A Mathematical Odyssey: Journey from the Real to the Complex
by Harold R. Parks Steven G. KrantzMathematics is a poem. It is a lucid, sensual, precise exposition of beautiful ideas directed to specific goals. It is worthwhile to have as broad a cross-section of mankind as possible be conversant with what goes on in mathematics. Just as everyone knows that the Internet is a powerful and important tool for communication, so everyone should know that the Poincaré conjecture gives us important information about the shape of our universe. Just as every responsible citizen realizes that the mass-production automobile was pioneered by Henry Ford, so everyone should know that the P/NP problem has implications for security and data manipulation that will affect everyone.
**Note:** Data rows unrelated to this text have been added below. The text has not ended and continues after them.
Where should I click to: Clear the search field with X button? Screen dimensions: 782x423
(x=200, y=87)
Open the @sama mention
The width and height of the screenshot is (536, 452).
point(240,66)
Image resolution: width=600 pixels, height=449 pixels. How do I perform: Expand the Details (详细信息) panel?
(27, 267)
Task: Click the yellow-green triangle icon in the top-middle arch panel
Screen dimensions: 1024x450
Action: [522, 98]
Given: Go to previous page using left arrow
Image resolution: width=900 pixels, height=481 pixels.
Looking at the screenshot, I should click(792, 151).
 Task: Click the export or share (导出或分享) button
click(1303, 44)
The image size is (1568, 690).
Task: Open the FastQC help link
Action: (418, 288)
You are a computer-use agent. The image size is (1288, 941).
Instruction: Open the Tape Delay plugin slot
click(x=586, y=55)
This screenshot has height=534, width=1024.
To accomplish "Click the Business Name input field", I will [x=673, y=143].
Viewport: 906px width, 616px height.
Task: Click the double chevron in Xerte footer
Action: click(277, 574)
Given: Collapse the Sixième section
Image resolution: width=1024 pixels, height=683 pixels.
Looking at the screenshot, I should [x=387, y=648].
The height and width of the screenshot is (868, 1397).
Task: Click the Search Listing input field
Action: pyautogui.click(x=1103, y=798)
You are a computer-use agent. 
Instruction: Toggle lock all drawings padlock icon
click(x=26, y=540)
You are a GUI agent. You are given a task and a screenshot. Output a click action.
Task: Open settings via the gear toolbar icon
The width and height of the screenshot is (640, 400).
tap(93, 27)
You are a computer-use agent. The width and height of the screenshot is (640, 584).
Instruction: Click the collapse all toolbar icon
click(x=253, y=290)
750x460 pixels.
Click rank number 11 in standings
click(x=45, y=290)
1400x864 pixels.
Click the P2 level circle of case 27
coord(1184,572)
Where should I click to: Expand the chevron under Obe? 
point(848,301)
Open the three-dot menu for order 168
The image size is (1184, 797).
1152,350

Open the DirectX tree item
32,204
This book endeavors to tell the story of the modern impact of mathematics, of its trials and triumphs and insights, in language that can be appreciated by a broad audience. It endeavors to show what mathematics means for our lives, how it impacts all of us, and what new thoughts it should cause us to entertain. It introduces new vistas of mathematical ideas and shares the excitement of new ideas freshly minted. It discusses the significance and impact of these ideas, and gives them meaning that will travel well and cause people to reconsider their place in the universe. Mathematics is one of mankind's oldest disciplines. Along with philosophy, it has shaped the very modus of human thought. And it continues to do so. To be unaware of modern mathematics is to miss out on a large slice of life. It is to be left out of essential modern developments. We want to address this point, and do something about it. This is a book to make mathematics exciting for people of all interests and all walks of life. Mathematics is exhilarating, it is ennobling, it is uplifting, and it is fascinating. We want to show people this part of our world, and to get them to travel new paths.